Return every line of the material below that contains the string "disk". Matching is case-sensitive.

* BEGIN DATA SECTION *

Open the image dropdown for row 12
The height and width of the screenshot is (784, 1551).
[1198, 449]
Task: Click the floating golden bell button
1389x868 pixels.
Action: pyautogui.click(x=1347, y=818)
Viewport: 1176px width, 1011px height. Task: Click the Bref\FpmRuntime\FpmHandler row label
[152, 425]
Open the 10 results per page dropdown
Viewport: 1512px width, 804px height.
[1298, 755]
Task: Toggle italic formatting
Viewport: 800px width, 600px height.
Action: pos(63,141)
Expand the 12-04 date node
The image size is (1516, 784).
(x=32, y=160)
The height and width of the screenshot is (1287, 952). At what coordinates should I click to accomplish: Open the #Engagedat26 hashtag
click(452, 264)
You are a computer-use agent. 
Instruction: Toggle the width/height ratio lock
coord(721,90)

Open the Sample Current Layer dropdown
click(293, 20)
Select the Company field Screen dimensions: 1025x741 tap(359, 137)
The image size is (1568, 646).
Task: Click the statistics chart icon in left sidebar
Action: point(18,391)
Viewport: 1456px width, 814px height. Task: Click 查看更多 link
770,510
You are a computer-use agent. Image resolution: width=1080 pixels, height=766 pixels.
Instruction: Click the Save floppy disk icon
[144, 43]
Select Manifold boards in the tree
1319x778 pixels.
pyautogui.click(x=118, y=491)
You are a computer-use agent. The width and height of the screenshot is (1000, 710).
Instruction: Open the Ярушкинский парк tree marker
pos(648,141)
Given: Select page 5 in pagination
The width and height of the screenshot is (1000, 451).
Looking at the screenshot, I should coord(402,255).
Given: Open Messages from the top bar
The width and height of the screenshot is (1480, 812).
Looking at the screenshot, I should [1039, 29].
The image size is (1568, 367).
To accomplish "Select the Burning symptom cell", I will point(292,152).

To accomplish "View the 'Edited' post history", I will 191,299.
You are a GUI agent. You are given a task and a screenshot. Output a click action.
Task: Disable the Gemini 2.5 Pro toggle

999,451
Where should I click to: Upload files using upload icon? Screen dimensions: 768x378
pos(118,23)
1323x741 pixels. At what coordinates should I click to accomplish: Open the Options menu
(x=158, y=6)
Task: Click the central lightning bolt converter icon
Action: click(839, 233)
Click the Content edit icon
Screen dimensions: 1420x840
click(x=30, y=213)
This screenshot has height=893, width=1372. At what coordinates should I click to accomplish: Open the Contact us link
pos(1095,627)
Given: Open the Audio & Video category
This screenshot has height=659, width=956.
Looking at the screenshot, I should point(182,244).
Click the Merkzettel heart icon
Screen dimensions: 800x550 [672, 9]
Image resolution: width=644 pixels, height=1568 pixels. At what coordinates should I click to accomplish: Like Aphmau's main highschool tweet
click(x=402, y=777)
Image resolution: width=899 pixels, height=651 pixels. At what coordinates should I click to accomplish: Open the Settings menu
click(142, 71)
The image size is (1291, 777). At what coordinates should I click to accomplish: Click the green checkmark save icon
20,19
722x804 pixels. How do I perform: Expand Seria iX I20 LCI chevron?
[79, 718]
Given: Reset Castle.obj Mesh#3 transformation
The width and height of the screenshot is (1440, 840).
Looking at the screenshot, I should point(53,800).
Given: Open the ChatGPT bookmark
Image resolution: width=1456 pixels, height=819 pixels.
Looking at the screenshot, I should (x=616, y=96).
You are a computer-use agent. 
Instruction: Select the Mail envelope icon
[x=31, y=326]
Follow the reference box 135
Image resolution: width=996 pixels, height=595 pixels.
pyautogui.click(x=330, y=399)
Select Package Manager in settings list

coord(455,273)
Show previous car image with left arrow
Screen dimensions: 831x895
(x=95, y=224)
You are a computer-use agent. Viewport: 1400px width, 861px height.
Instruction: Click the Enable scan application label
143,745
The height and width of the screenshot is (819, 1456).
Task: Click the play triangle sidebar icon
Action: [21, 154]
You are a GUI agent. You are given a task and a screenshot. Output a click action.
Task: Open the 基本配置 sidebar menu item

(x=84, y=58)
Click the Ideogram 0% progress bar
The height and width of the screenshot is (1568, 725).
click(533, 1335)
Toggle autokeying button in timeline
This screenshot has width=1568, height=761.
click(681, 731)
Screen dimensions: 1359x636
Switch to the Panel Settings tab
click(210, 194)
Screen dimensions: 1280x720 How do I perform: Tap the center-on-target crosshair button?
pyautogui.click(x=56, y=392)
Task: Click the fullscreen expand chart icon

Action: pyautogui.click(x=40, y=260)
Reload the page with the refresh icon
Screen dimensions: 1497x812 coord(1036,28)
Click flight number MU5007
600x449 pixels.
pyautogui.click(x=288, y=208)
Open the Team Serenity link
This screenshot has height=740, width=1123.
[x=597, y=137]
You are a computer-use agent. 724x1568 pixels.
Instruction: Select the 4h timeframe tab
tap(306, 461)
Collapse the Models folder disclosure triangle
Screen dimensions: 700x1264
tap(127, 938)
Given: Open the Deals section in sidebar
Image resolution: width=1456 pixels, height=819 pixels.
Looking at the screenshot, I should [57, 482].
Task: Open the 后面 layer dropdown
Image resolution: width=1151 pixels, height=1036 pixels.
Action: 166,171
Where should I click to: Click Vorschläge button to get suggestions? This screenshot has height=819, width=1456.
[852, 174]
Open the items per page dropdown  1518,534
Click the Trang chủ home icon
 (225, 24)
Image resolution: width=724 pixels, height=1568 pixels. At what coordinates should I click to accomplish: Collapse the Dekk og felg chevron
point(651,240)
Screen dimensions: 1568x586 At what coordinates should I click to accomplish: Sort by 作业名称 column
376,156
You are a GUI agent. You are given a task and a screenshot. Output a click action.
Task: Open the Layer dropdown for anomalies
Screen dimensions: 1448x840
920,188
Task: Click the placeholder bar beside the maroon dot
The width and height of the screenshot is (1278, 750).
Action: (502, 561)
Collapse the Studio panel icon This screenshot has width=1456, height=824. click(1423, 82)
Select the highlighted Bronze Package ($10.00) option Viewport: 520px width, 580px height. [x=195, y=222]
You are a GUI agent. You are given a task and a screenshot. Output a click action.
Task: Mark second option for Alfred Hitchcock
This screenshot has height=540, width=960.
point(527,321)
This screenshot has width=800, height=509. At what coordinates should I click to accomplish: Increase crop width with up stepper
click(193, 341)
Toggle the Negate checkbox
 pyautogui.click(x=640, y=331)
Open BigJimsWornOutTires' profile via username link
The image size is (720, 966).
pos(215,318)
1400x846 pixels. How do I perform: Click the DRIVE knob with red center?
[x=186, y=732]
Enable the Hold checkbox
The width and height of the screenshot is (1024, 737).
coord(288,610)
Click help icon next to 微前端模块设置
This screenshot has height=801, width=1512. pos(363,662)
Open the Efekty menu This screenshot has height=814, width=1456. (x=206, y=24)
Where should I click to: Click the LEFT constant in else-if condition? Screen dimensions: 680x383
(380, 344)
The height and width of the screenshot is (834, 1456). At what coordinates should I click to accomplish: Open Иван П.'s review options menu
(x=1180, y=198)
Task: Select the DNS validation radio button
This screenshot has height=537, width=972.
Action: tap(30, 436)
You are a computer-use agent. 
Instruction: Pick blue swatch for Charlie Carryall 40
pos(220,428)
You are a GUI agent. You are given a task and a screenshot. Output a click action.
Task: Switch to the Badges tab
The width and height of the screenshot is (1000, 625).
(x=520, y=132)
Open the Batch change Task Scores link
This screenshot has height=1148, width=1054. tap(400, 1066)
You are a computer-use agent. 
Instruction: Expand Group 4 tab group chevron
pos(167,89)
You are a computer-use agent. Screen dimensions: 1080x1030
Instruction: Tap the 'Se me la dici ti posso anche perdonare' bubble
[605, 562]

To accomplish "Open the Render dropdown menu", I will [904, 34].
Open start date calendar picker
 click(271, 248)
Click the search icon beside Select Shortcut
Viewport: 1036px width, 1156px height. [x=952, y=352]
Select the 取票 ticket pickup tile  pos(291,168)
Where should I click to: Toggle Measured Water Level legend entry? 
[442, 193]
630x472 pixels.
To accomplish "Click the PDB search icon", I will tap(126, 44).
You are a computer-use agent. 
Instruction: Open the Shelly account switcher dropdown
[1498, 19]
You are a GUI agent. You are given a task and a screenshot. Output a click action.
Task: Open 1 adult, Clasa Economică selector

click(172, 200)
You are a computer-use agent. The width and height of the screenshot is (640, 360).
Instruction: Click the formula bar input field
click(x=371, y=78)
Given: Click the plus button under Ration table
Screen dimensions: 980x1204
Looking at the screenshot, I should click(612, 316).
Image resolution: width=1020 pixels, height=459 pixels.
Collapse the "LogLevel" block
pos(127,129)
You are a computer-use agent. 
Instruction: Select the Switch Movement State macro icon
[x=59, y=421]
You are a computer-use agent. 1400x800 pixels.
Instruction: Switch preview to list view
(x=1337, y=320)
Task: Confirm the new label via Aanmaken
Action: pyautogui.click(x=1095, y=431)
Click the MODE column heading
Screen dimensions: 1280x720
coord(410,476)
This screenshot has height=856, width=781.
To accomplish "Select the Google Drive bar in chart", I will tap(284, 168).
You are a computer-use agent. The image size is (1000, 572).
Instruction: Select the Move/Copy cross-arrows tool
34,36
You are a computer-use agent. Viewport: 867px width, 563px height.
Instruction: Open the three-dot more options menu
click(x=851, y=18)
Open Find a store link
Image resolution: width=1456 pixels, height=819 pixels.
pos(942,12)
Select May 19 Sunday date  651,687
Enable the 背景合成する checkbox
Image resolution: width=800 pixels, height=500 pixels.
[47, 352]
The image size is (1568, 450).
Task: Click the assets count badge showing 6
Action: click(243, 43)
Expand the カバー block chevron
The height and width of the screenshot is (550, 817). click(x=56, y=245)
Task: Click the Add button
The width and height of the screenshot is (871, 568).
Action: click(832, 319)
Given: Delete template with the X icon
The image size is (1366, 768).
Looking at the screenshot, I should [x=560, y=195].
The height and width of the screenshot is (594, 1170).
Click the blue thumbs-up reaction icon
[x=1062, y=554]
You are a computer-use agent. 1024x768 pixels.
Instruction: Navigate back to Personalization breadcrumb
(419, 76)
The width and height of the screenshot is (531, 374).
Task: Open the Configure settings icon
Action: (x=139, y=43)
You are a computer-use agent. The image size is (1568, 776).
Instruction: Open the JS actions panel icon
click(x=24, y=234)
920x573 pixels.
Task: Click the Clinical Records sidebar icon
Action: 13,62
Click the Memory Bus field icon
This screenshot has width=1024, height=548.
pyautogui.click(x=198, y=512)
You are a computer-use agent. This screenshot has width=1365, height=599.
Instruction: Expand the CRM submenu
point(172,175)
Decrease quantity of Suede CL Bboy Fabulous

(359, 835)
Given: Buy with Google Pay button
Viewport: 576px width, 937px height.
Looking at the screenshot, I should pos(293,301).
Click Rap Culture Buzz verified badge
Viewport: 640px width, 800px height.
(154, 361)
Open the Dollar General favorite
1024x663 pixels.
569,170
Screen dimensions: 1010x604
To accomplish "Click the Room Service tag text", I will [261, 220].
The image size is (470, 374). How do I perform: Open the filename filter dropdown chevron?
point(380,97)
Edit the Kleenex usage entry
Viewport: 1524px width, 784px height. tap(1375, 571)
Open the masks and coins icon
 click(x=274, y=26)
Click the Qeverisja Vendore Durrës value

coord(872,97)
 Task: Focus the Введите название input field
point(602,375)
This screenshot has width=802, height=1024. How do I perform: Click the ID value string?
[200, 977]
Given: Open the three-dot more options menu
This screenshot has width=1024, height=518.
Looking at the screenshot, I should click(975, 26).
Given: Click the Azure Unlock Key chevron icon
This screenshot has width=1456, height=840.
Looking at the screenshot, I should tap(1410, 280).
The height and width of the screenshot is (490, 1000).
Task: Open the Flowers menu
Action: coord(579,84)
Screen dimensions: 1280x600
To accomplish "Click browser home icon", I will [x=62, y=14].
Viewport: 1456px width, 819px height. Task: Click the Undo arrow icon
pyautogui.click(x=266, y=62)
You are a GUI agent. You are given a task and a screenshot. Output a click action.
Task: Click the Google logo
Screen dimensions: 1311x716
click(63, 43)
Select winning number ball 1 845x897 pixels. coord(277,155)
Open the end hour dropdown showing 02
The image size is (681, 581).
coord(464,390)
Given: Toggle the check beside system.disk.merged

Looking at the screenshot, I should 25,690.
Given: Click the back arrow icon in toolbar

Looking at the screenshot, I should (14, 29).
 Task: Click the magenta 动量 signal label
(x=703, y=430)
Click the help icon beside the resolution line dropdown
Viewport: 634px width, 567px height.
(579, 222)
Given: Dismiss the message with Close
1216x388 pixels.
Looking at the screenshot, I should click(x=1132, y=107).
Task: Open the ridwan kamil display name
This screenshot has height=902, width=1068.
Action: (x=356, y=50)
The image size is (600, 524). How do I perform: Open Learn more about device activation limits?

* END DATA SECTION *

- _SOLUTION_
Instruction: Click the Save floppy disk icon
Given: Toggle the check beside system.disk.merged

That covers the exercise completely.